-- EXERCISE DETAILS --
What number of lines in the entries hold the string "arrow"? Answer with it alone.
─── TASK DATA ───
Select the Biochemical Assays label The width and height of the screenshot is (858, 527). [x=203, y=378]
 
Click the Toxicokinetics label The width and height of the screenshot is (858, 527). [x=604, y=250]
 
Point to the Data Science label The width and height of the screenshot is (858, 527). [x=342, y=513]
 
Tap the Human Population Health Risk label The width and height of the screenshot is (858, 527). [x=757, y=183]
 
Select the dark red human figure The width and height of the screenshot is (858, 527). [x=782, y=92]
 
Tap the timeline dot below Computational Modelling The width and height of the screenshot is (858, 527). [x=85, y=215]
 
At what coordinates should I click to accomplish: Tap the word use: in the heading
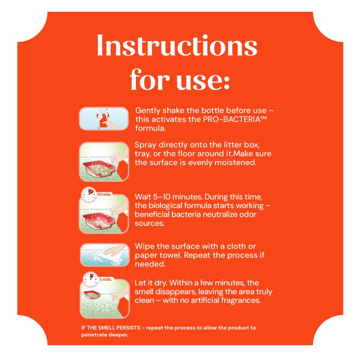(203, 80)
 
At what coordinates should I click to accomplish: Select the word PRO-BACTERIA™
(235, 119)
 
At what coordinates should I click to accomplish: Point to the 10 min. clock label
(104, 194)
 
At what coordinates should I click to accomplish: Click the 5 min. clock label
(106, 279)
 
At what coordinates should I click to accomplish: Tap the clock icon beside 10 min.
(89, 194)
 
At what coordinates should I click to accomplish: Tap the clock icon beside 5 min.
(90, 279)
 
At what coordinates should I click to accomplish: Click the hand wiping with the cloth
(115, 250)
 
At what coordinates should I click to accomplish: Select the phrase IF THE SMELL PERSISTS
(111, 328)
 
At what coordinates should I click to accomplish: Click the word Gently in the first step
(148, 111)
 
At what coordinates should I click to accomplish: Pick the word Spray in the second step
(145, 145)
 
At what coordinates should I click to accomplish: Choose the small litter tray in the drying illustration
(92, 294)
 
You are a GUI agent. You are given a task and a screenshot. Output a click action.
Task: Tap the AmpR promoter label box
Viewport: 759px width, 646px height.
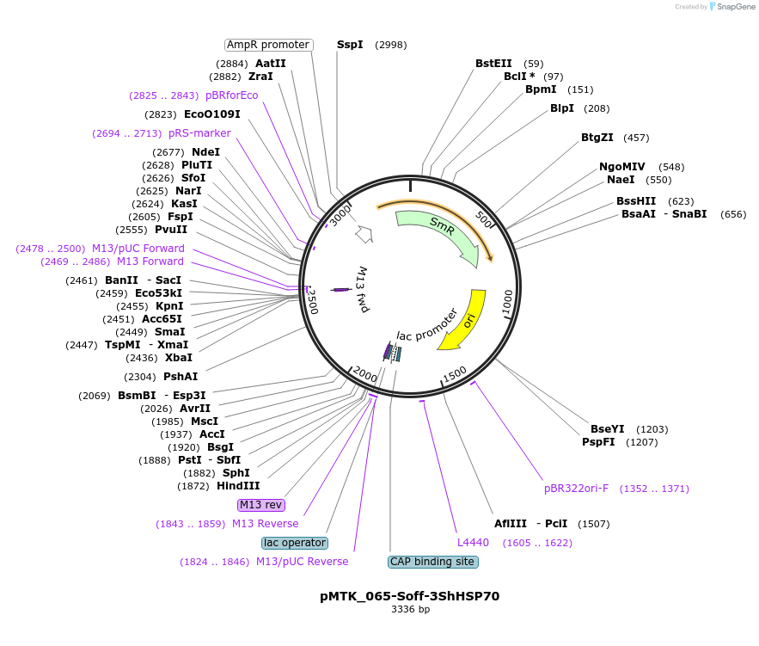[x=269, y=45]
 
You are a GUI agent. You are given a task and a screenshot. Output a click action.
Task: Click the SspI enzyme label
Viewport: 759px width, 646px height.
[x=350, y=45]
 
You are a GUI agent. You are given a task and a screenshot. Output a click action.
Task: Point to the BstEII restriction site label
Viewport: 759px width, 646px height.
[x=493, y=64]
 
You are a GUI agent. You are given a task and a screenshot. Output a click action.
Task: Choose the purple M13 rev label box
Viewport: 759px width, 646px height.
[x=261, y=505]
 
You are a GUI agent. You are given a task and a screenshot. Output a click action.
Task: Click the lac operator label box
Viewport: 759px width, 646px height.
[x=295, y=543]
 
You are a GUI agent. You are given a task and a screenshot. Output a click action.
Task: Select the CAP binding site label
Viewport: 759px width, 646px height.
[x=432, y=562]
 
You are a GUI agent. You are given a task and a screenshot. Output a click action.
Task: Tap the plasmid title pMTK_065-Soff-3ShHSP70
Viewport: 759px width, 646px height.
[x=409, y=596]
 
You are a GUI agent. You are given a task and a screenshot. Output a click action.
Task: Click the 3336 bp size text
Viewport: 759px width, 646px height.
[x=411, y=609]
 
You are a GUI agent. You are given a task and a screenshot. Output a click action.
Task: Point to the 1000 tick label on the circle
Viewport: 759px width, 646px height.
[x=507, y=302]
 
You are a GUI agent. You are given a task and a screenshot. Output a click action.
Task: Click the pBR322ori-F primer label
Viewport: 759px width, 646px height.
[x=576, y=489]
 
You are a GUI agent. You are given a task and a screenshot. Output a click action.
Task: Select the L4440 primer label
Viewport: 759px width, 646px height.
[x=473, y=543]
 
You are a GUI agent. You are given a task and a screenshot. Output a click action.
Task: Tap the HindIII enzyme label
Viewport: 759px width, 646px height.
[x=238, y=486]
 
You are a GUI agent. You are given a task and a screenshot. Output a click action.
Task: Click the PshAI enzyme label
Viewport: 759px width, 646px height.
[x=181, y=376]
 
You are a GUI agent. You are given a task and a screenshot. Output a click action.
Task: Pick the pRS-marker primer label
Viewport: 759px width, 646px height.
[x=199, y=133]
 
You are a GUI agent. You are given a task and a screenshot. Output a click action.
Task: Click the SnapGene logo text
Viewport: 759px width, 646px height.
[x=737, y=7]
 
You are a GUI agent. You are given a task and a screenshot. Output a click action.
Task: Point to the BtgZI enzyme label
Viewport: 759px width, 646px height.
[x=597, y=138]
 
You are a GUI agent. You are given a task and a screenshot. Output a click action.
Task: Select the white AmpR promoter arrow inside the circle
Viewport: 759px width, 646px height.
[x=364, y=234]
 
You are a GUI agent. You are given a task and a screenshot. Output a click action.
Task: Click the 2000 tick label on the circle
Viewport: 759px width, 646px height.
[x=365, y=374]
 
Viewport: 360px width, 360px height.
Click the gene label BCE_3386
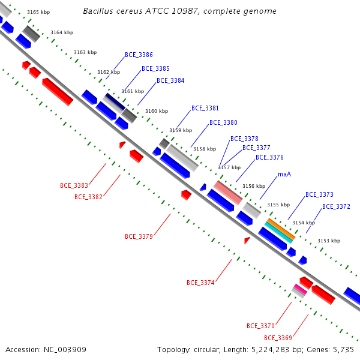click(x=139, y=55)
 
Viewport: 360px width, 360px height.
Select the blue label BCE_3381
click(x=205, y=108)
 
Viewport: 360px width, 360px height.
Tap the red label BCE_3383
click(x=74, y=185)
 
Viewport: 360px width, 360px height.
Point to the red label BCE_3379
click(x=139, y=236)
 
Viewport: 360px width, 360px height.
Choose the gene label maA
click(x=284, y=174)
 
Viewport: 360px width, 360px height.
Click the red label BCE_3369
click(x=278, y=338)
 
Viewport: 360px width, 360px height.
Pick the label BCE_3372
click(x=336, y=206)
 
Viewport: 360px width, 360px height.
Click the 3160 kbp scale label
click(x=157, y=111)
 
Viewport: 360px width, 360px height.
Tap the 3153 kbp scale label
click(x=329, y=241)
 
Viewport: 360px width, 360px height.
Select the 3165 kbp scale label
click(x=38, y=12)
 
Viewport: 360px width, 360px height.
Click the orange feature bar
click(x=281, y=229)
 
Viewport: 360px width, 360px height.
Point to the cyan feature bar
click(x=279, y=233)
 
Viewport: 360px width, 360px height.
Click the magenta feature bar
click(x=301, y=289)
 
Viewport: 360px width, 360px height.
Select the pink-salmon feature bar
click(x=228, y=193)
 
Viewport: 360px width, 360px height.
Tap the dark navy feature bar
click(x=115, y=101)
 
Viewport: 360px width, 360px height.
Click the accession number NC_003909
click(x=65, y=350)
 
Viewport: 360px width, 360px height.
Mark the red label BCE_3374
click(x=200, y=283)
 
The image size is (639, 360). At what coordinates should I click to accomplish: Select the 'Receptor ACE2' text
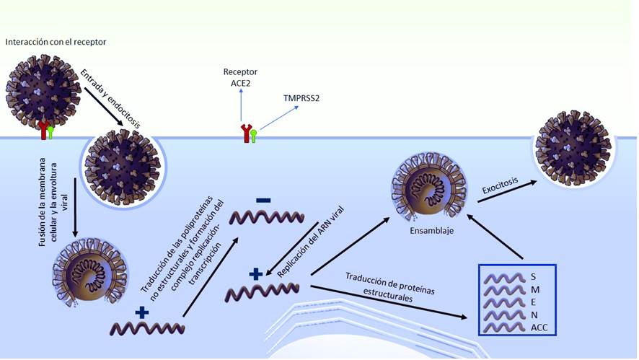[x=240, y=77]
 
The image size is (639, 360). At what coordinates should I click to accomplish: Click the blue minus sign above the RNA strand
[x=263, y=200]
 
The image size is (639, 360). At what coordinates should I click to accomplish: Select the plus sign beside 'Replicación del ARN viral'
[x=255, y=273]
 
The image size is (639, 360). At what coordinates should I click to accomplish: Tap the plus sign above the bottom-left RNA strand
[x=141, y=312]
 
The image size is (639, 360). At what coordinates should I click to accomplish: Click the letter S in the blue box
[x=534, y=277]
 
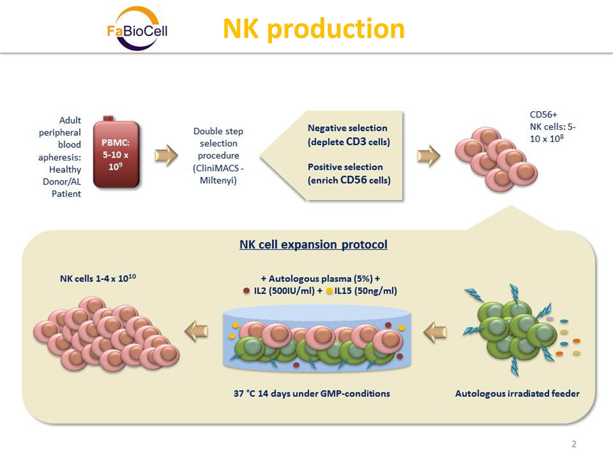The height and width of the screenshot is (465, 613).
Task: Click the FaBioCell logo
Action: [x=137, y=29]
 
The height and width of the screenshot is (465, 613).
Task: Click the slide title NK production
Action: [x=313, y=29]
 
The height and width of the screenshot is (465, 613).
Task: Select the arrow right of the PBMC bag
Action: [x=166, y=155]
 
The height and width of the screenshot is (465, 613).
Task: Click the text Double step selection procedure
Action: [x=218, y=143]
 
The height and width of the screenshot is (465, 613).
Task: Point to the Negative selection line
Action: [x=347, y=128]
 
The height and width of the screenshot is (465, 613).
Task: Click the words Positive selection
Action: [x=345, y=167]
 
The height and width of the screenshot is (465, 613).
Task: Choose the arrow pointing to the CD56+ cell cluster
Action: [x=428, y=156]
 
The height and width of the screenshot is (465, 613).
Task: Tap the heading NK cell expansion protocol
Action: [x=313, y=244]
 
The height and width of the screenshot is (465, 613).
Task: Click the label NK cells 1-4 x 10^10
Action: [x=98, y=279]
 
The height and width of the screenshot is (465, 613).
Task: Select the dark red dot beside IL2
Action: [x=246, y=291]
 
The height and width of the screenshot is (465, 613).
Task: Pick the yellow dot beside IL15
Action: [x=329, y=291]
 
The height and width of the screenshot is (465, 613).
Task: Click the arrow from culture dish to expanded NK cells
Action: [x=197, y=331]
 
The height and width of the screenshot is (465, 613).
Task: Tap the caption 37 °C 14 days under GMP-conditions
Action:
───
-- SOLUTION --
4